É preciso discutir o assunto.
O Rota tem custo de R$ 1,5 bilhão ao ano. Dentro do desenho que o sr. pretende, de ampliação de incentivos e de um novo Refis, qual será o custo do programa?
O benefício só vai acontecer se houver mais produção, bom desempenho na indústria. Você não está dando um subsídio. Vai criar produção e arrecadação em cima de algo que não teria. Estou exigindo contrapartidas que vão dar ganho à cadeia.
Deputado responde a várias ações na Justiça
Deputado federal no terceiro mandato e concorrendo à reeleição, Alfredo Kaefer (PP-PR) foi escolhido no início do mês como relator da comissão especial destinada a analisar a medida provisória que institui o Rota 2030. Apesar de ter sido aprovado pela liderança do governo, Kaefer indica disposição em debater mudanças no texto que contrariam a visão da área econômica de Michel Temer.
O parlamentar do Paraná não é conhecido na Câmara como representante de interesses do setor automobilístico, mas sim da área agrícola, na qual se consolidou como empresário.
Ele era dono do Grupo Diplomata, grande produtor de frangos. Nos últimos anos, a empresa chegou a ter a falência decretada – e revertida recentemente na Justiça – e entrou em processo de recuperação judicial.
A crise na empresa fez com que Kaefer deixasse de ser um dos parlamentares mais ricos entre os eleitos em 2014. Na ocasião, ele declarou à Justiça Eleitoral ter R$ 108 milhões em bens.
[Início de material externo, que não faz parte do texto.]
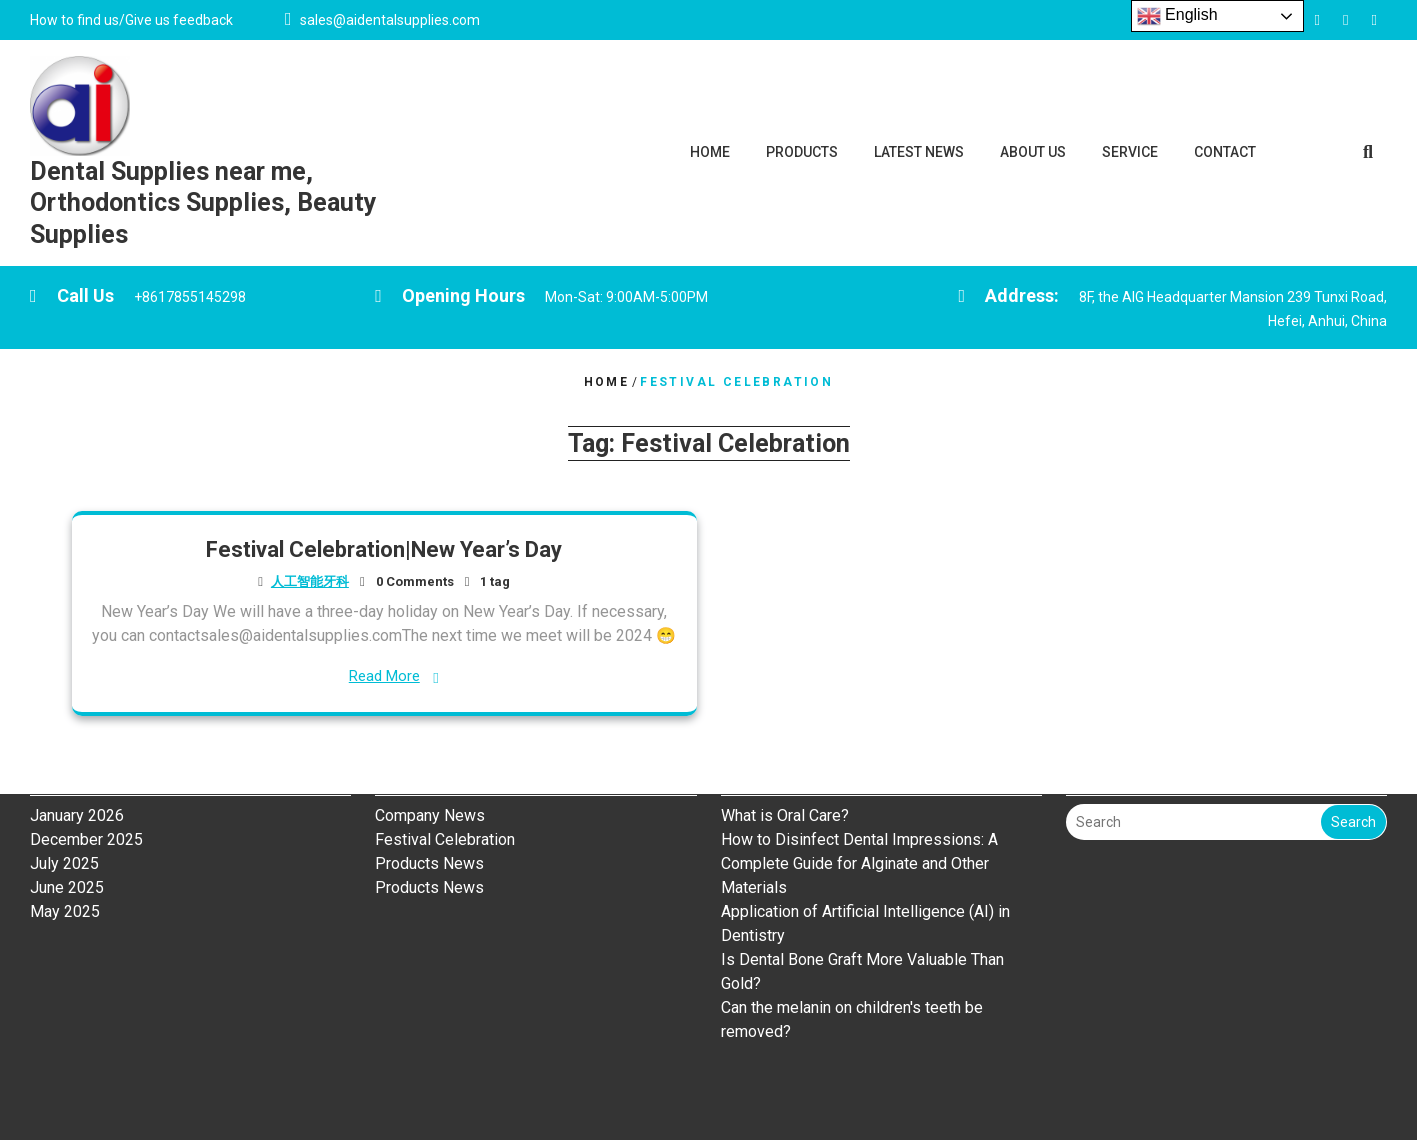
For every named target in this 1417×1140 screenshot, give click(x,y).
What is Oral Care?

Nestas eleições declarou ter só R$ 1,3 milhão.
A explicação para a queda de 98% é que Kaefer enfrenta vários processos envolvendo seus negócios.
No início do ano, a procuradora-geral da República, Raquel Dodge, ofereceu duas denúncias contra o parlamentar no Supremo Tribunal Federal (STF), uma delas por suposta prática de lavagem de dinheiro e financiamento de sua campanha à Câmara.
Ainda assim, ao menos cinco processos contra ele já foram retirados do STF e enviados para outras instâncias com base no foro privilegiado.
“Não tem lavagem de dinheiro, não tem nada. É uma acusação infundada”, defendeu-se o deputado à época. Ele está no PP, mas já passou pelo PSL e pelo PSDB.